── Document section ──

Issue (i): whether a writ petition challenging a show cause notice alleging lack of jurisdiction and abuse of process is maintainable under Article 226 of the Constitution of India.
Analysis: The prohibition against interference at the show cause notice stage is not absolute. Interference may be justified where the notice is alleged to be wholly without jurisdiction or to constitute an abuse of process. The Court distinguished such cases from those involving ordinary factual disputes or routine objections to show cause proceedings.
Conclusion: The writ petition was maintainable and the preliminary objection raised by the revenue was rejected.
Issue (ii): whether the impugned show cause notice could be sustained in the face of the exemption notifications, the earlier ad hoc exemption order and the subsequent GST clarification.
Analysis: The exemption framework consistently treated the relevant petroleum gases and gaseous hydrocarbons on a net quantity basis, namely, the quantity received from the refinery minus the quantity returned after extraction. The earlier ad hoc exemption order also recognised the same commercial and excise treatment. The later GST clarification reinforced the same approach by restricting tax liability to the net quantity retained by the manufacturer. In that background, the Court held that the department could not, after many years of settled treatment, re-characterise the process and proceed on a contrary basis through the impugned notice.

───
── Supplied entries ──

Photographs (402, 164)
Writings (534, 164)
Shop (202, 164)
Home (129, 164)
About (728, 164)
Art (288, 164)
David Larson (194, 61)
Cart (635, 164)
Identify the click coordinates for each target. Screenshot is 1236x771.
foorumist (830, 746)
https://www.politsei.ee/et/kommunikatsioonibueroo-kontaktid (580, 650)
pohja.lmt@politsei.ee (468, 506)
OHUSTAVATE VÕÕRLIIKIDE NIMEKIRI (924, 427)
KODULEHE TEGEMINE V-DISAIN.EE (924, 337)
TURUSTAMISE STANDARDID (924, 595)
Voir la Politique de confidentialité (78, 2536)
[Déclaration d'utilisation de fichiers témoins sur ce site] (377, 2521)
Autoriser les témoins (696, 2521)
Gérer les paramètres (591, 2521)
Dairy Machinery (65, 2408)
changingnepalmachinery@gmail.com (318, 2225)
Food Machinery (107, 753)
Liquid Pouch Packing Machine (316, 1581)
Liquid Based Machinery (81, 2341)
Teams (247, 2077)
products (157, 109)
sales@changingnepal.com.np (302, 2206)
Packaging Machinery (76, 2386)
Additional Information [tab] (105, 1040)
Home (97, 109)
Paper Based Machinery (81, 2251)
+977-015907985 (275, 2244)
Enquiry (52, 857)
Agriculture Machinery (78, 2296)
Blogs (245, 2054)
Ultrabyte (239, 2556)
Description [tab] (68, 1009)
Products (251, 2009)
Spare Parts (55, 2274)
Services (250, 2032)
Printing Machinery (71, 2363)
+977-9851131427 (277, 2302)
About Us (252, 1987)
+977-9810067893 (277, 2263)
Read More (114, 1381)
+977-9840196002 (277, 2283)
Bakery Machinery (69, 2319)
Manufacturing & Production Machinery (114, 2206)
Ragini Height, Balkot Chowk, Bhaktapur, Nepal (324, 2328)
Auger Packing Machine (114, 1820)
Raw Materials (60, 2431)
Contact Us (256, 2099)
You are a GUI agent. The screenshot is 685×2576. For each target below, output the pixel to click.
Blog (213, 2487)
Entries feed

───

**Work instructions**
A. In the case summary, what happened to the preliminary objection raised by the revenue?
B. Repeat, word for word, the stretch of the case summary from "Conclusion: The writ" through "subsequent GST clarification.".

**Written answers**
A. It was rejected, and the writ petition was held to be maintainable.

B.
Conclusion: The writ petition was maintainable and the preliminary objection raised by the revenue was rejected.
Issue (ii): whether the impugned show cause notice could be sustained in the face of the exemption notifications, the earlier ad hoc exemption order and the subsequent GST clarification.